Absentee homebuyers: to hold or to fold?
Absentee homebuyers (speculators, buy-to-let investors and renovation contractors) accounted for 29% of Southern California (SoCal) December sales. This is up from November 2012, and near the February 2012 high of 30%. Absentee homebuyers made up 26% of Bay Area homebuyers in December 2012, up from November 2012 and up from 24% one year earlier.
Cash purchases (mostly speculators) remained at a record high in December, representing 34% of SoCal sales. This is level with the previous month and up from 30% one year earlier.
29% of Bay Area sales were cash purchases in December 2012. This is level with November 2012 and up from 27% a year ago.
Speculators will remain motivated to buy only so long as they believe home prices will rise quickly. Time will tell whether these highly optimistic expectations —facing interest rate increases —are to be justified. The likelihood dims each month as low interest rates will come to an end.
If short-term speculators realize they cannot make as quick a profit as anticipated, they will leave the market. The inventory they leave behind will be consumed by occupying homebuyers. Homebuyer occupants currently have difficulty competing with the attractive financing (cash offers) speculators provide sellers.
Jumbo loans: room at the top
Jumbo loans (loans over the old conforming limit of $417,000) accounted for 22% of December 2012 sales in SoCal. This is up from the prior month and up from 15% one year earlier.
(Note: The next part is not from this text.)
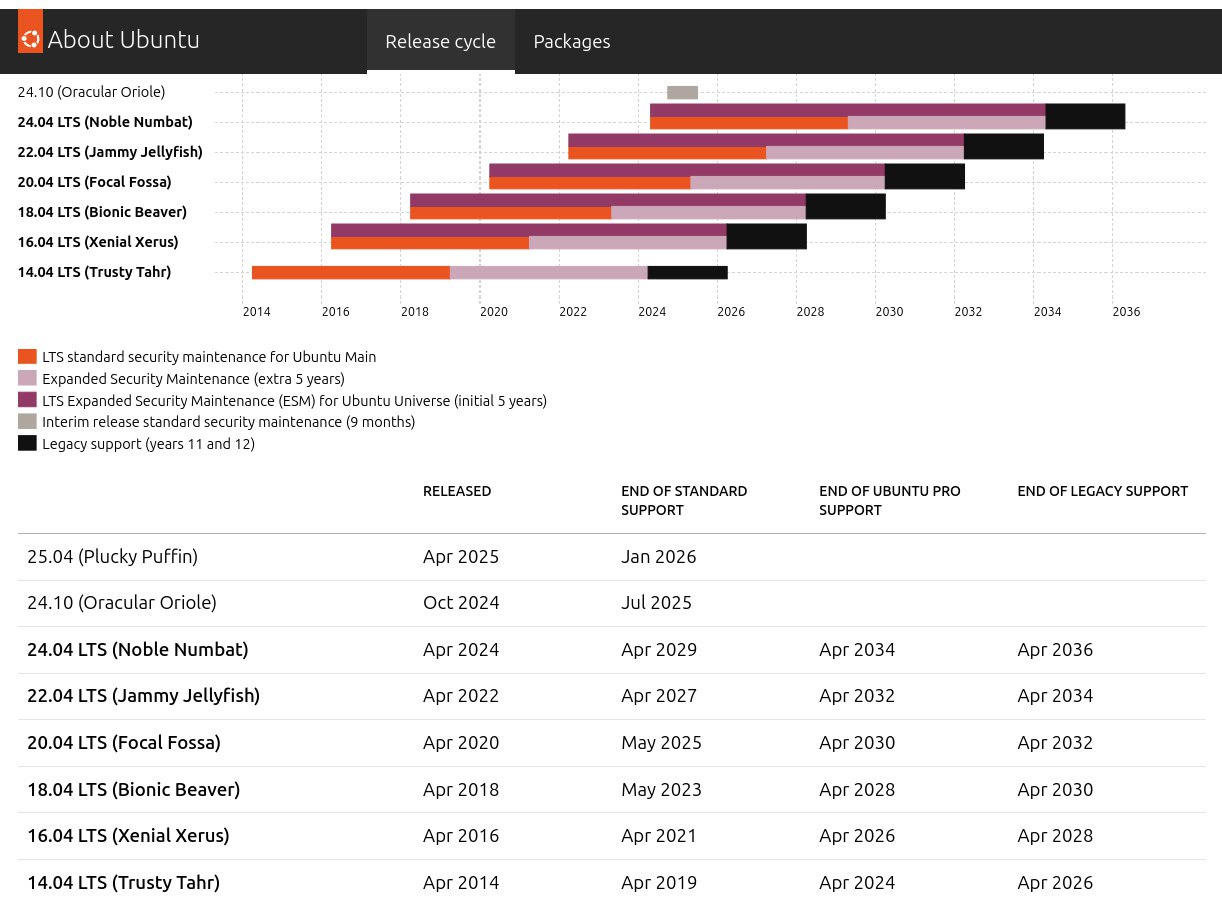Screen dimensions: 1222x907
Task: Click the black Legacy support legend swatch
Action: pyautogui.click(x=27, y=443)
Jumbos made up 40% of Bay Area sales. This is down slightly from last month and up from 27% a year earlier.
Jumbo use has risen statewide — particularly in the pricey Bay Area — since 2009. Use continues to rise as high-end property sellers finally abandon their sticky price delusions. Despite this increase, jumbo use and related sales remain far below their peaks in the 2006-2007 Boom.
FHA Loans: phase out has begun
Federal Housing Administration (FHA)-insured loans made up 23% of SoCal mortgage recordings. This is down slightly from last month, and down from 31% one year earlier.
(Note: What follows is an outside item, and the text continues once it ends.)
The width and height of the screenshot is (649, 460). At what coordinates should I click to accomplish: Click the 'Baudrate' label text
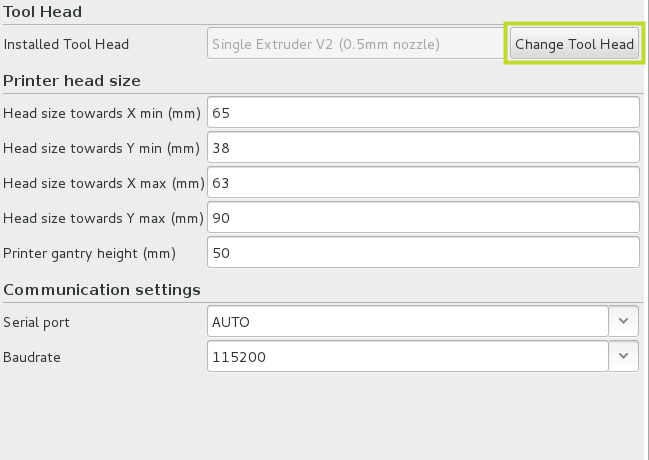click(32, 357)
FHA-insured loans made up 19% of Bay Area mortgages in December 2012. This is up from 17% in November and down from 23% one year earlier.
FHA-insured loan use across California is at its lowest level since late 2008. first tuesday anticipates the percentage of FHA-insured loans will steadily drop through this recovery and hit a bottom around 2018. Higher FHA insurance premiums make conventional loans with private mortgage insurance (PMI) more appealing.
FHA buyer standards have also become stricter in this recovery. Nonetheless, FHA-insured financing remains popular among determined first-time homebuyers with low savings and low credit scores.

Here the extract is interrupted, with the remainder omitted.